O'Neill had trouble settling in with an unfamiliar bass, acknowledging that he had hoped to play an Ernie Ball Music Man instead, and after Kombinator's "You Will Know" he got his wish. While swapping instruments, Ullrich played MC and distracted the crowd with O'Neill's approval, "Dave, keep going! You're doing great!" and then they finished off that album with "Amelia Earhart." There were some hiccups during "North Window" and "Final Word," which O'Neill conceded, but then he turned around and put on a riff clinic for "Drag Us Down" and "Yelverton Hill."
 
Sure it was a bit of a bumpy ride for the band, but the crowd didn't seem to mind. Plus, there's something engaging about seeing a band commit mistakes, yet own up to it — especially when this band only performs every four years.
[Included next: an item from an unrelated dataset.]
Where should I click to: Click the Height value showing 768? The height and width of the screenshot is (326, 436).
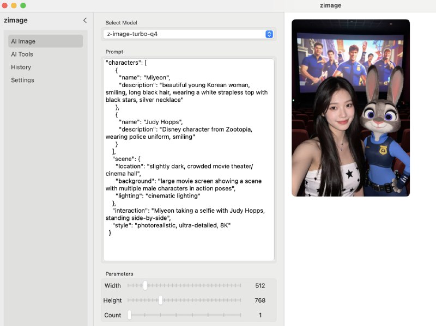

The Inbreds closed out the set with "Attitude," "Never Be" and "Whitecaps," with O'Neill apologizing again for their struggles. "You're a very forgiving audience," he said graciously, "but I'm Catholic so I'm right at home."
 
Then as the eight o'clock curfew came into effect, the guys left the stage, seemingly for good. Ullrich disappeared behind a door, but O'Neill announced they had one more surprise in store, before answering some questions about his moustache. When Ullrich reappeared, he was decked in an Angus Young schoolboy outfit, and the two swapped instruments for a light-hearted and loose punk song called "Joe." They swapped back and finally ended things off to loud cheers with a tight version of their arguably biggest hit, "Any Sense of Time."
 
The Inbreds put on an entertaining and very memorable show. Yes, there was some rust on the multiple basses, the drum kit and some harmonies, but it's nothing that self-aware wise-cracks, Ullrich in a schoolboy uniform, and hearing these songs again couldn't make up for.